Über die Website "Soko Chemnitz" hatten die Aktivisten des "Zentrums für politische Schönheit" dazu aufgerufen, den "Rechtsextremismus 2018 zu erfassen" und Teilnehmer der Ausschreitungen vom August in Chemnitz mit Hilfe einer Bilderkennungsdatenbank zu identifizieren und bei ihren Arbeitgebern zu melden. Für ihre Aktion hatten die Aktivisten auch ein Büro in der Innenstadt von Chemnitz angemietet.
Ein Schreibtisch, eine Sitzecke aus gebrauchten Möbeln: Beim Blick durchs Schaufenster fällt die karge Einrichtung auf. Auf dem Weg zum Weihnachtsmarkt würdigen die Passanten den vom Zentrum für Politische Schönheit angemieteten Laden keines Blickes: "Ich hab's gelesen.
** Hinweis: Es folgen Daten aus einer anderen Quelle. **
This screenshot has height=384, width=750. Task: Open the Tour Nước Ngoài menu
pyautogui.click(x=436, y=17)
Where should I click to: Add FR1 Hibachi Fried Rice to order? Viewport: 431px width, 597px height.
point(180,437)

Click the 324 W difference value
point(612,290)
Aber dass das hier hing, weiß ich nicht." sagt eine Chemnitzerin. Die meisten Menschen geben an diesem Morgen zu verstehen, dass sie kein Interesse an Interviews haben.
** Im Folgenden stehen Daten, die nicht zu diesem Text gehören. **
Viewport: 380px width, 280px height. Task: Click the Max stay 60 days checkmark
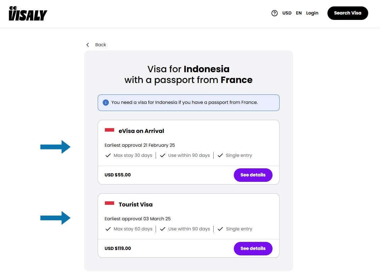[x=108, y=229]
Am Montag hatte die Polizei hier kurzen Prozess gemacht, die Tür aufgebrochen, die Fahndungsplakate des Zentrums für politische Schönheit abgehängt, ein neues Schloss eingebaut. Die Aktivisten können seitdem nicht mehr in ihr Büro. Der Eigentümer sieht die Mietvoraussetzungen verletzt, das Zentrum geht dagegen juristisch vor. Sachsens Innenminister Roland Wöller, CDU, hatte am Dienstag den Polizeieinsatz so erklärt:

"Weil im Rahmen der Gefahrenabwehr sozusagen ja im Netz schon angekündigt worden ist, gegen diese Vereinigung ja so möchte ich es mal bezeichnen, vorzugehen. Insofern wurden ja auch sozusagen die Fahndungsplakate entfernt. Die Bewertung muss dann die Staatsanwaltschaft und die Gerichte vornehmen. Sie wissen es wird geprüft, ob es Kunstfreiheit ist oder nicht, Kunsturheberrecht verletzt wird oder nicht und dann natürlich auch die Frage von Beleidigungstatbeständen, Antragsdelikte…"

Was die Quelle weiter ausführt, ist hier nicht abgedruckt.